Hasan CEMAL
Mutluyum.
Fenerbahçe’yi yendik, Türkiye Kupası’nı yine kaldırdık, Avrupa cezasını da tek yıla indirdik.
Tweet’im hazır:
Üzgünüm Leyla,
Fener kupasız kaldı!
Fenerli dostlara ayrıca tek tek mesaj göndermiyorum, daha fazla üzülmesinler diye.
Ne kadar da emindiler ‘zafer’den...
Benden mesaj gitmeyince, bu sefer onlardan SMS yağmaya başlıyor, neden bir şey söylemiyorum diye...
Gülmekle yetinince de kızıyorlar.
Tam o sırada Aziz Yıldırım gözüküyor ekranda. Kulağıma çalınan sözleri bi tuhaf...
Sağa sola telefon ediyorum.
Devre arasında koridora inip hakeme de çattığını, protokol tribünündeki bazı yargı mensuplarıyla tartıştığını da öğreniyorum.
Ayşe:
“Bak ne demiş Aziz Yıldırım” diye araya giriyor.
“Ne demiş?”
“2000 yılında Fethullah Gülen’in dualarla Galatasaray’ı şampiyon yaptığı söyleniyor. Bizde böyle bir şey yok.”

Veri kesiti>
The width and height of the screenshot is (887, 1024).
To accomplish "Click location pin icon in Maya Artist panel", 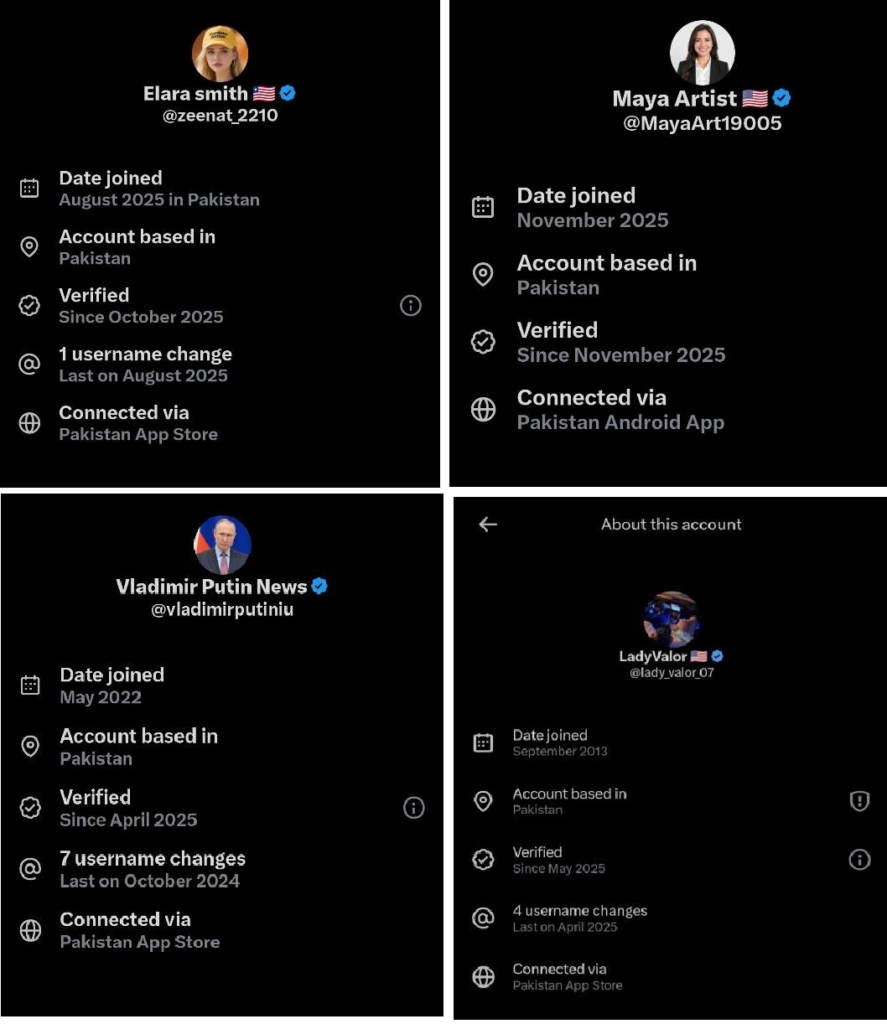I will point(483,275).
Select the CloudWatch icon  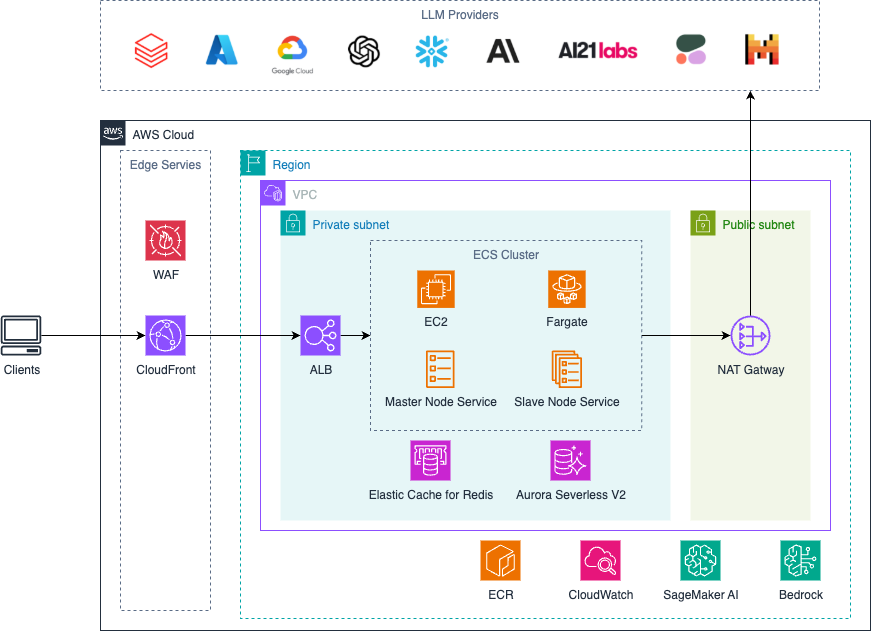click(600, 561)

Görev yönergesi>
Okuma parçasında "Gülmekle yetinince de" sözlerinden "diye araya giriyor." sözlerine kadar olan kısmı harfi harfine yazıya geçir.

Çıktı>
Gülmekle yetinince de kızıyorlar.
Tam o sırada Aziz Yıldırım gözüküyor ekranda. Kulağıma çalınan sözleri bi tuhaf...
Sağa sola telefon ediyorum.
Devre arasında koridora inip hakeme de çattığını, protokol tribünündeki bazı yargı mensuplarıyla tartıştığını da öğreniyorum.
Ayşe:
“Bak ne demiş Aziz Yıldırım” diye araya giriyor.